Robert B. Swift is the author of “The Mid-Appalachian Frontier: A Guide to Historic Sites of the French and Indian War.”  A journalist, he is based in Central Pennsylvania.


   Author offers ‘a deeper look at pioneers, Native Americans’

By Catherine Felegi
 “Warriors, Wampum & Wolves” is an in-depth look of the travels of missionaries, Native Americans, squatters, generals and some of history’s more famed characters, showcasing their multiple roles and responsibilities.

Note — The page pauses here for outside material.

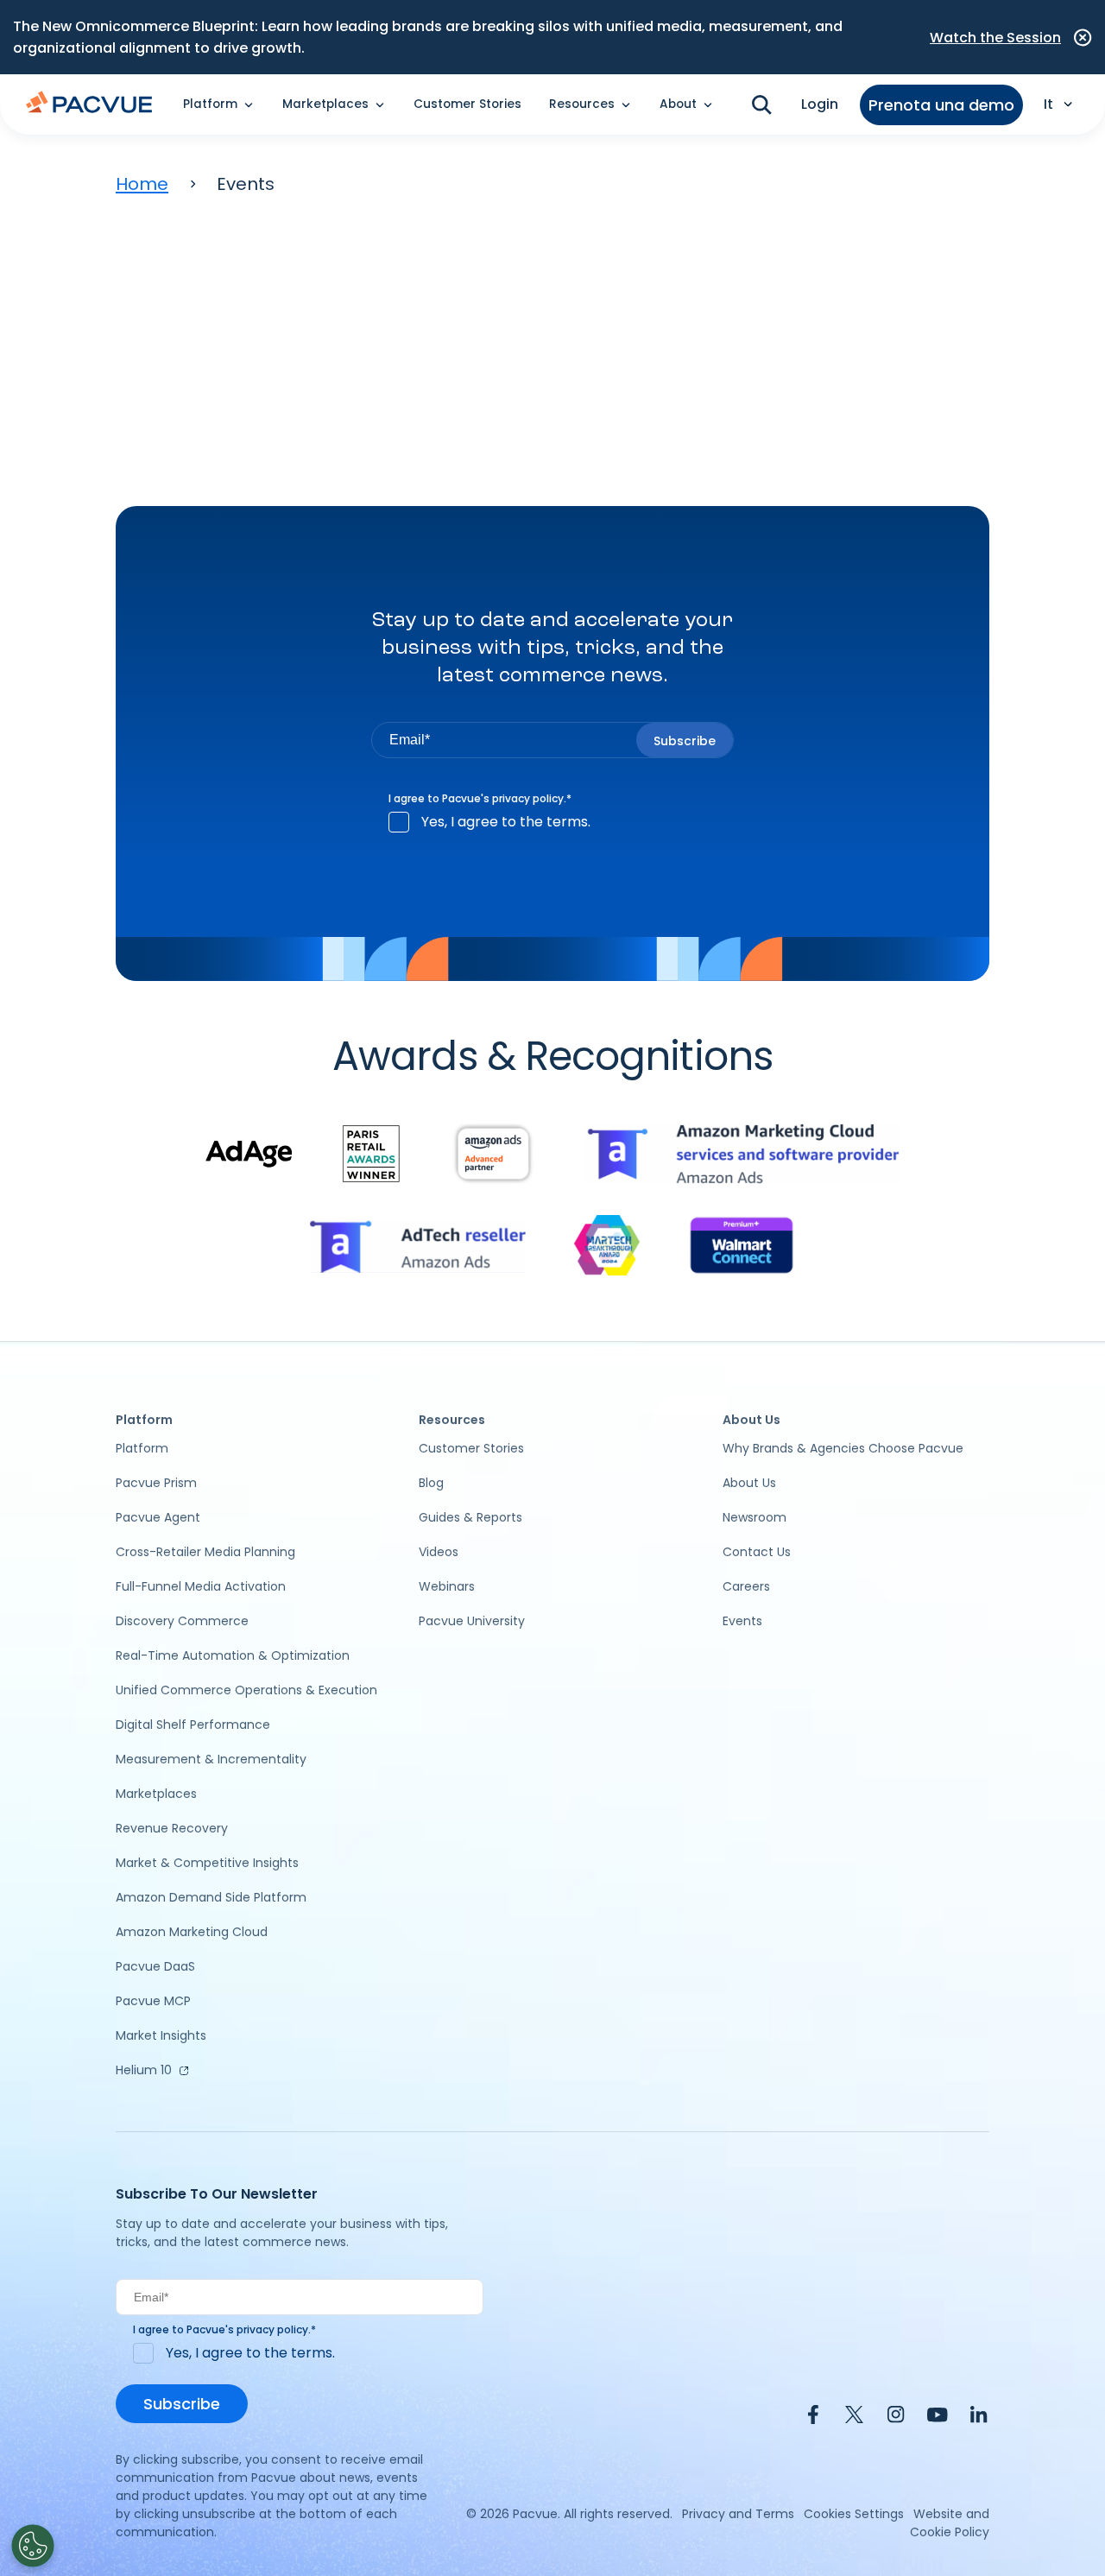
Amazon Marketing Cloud (192, 1931)
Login (819, 104)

The short book delves into a time when travelers were required to have a variety of skill sets in order to survive – missionaries doubling as hunters, fishermen and wood workers, even as medicine men.
Author John L. Moore performed extensive research on the lives of a variety of different individuals, as is evident by the multiple sources quoted so that readers can both understand the lives of the inhabitants past as well as immerse in the dialect and thoughts of the various narrators.

As someone who despised history classes in high school and practically fell asleep during college history courses, I must admit that I immensely enjoyed this fascinating read. It was amazing to have a deeper look at pioneers and Native Americans than just paper-thin Disney characters and Hollywood actors.

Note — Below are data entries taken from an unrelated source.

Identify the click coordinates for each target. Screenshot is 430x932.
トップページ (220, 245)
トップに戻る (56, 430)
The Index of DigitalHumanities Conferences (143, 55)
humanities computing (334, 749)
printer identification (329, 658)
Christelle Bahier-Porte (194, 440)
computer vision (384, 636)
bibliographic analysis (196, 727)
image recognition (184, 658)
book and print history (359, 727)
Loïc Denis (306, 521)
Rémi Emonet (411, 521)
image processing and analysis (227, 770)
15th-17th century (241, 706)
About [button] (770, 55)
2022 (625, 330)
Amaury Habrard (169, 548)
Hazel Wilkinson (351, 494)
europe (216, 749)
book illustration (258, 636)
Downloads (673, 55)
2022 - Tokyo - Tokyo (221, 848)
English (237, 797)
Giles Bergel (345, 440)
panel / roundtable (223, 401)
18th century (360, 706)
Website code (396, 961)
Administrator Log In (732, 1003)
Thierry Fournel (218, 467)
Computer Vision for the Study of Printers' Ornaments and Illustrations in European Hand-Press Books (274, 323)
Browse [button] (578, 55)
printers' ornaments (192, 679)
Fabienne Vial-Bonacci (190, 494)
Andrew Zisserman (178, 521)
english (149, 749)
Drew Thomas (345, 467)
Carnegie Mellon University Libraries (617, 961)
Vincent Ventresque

The prose is extensive, the history is more engaging than that found in your standard history book and the narrator has a wit past explanation. In “Warriors, Wampum & Wolves,” Moore succeeds as a history writer who can enrapture even the most fidgety history hater.
 A freelance writer and blogger, Catherine Felegi is the founder and author of the blog Tea Love. She lives in Cranford, N.J.


Indians, soldiers ‘march across these pages'


By Thomas J. Brucia
 The latest in John Moore’s series of books called “The Pennsylvania Frontier Series” lives up to the high caliber of storytelling of other works in his series!  The peoples of 18th century frontier Pennsylvania – settlers, soldiers, and Indians alike – march across these pages in a human drama that we can understand, but, more importantly, feel almost 300 years later.

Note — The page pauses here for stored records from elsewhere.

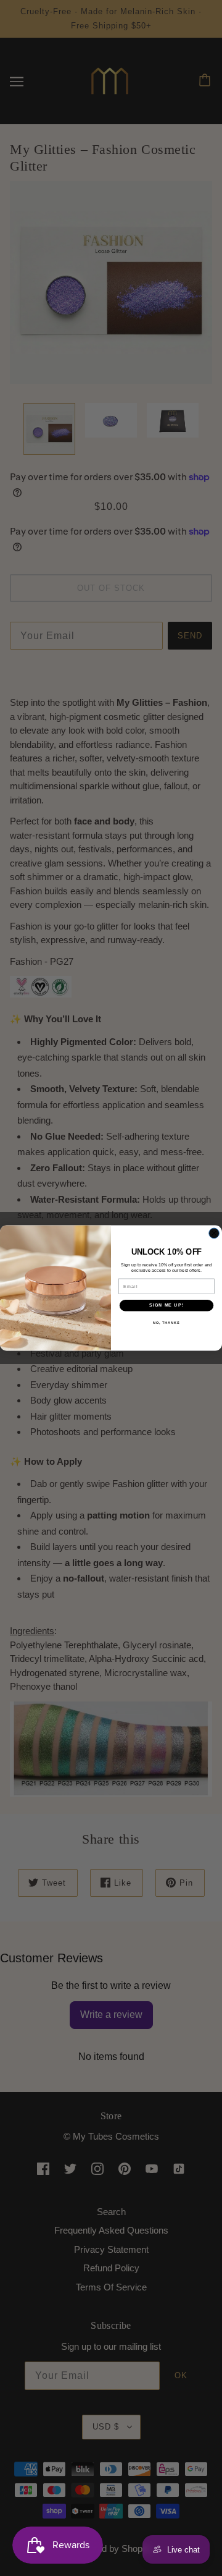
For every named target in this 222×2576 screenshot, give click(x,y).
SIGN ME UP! (166, 1305)
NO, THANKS (166, 1322)
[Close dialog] (214, 1233)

Moore lets the actors describe themselves in their own words: the misunderstandings, conflicts, family tragedies, deaths, diseases, hunger, wars, and the simply mundane business of their everyday lives.  Our storyteller takes just as much care in describing the Indians’ daily slog, quarrels, family life, customs and mores as he does their sometimes friends – and sometimes rivals – the European settlers.  Both groups formed intertwined threads in a single frontier web. 

When he describes a famous campaign in the French and Indian War, Moore deftly uses his sources to make General Braddock’s doomed expedition come to life. Incidents of friendly fire, frightened European soldiers used to fighting in open spaces but never in woods, slow progress as an army builds a road (!) into the mountains – mile by mile – are all described as if patiently carved into oak to make woodcut prints. 

One can’t go wrong with this work.  It’s the kind of tale one might read aloud to one’s children out in the woods at evenings while huddled around a campfire – especially on cold nights when the wind is driving snowflakes into the flames.    
 Thomas J. Brucia lives in Houston, Texas. Many of his book reviews are posted on Amazon.com.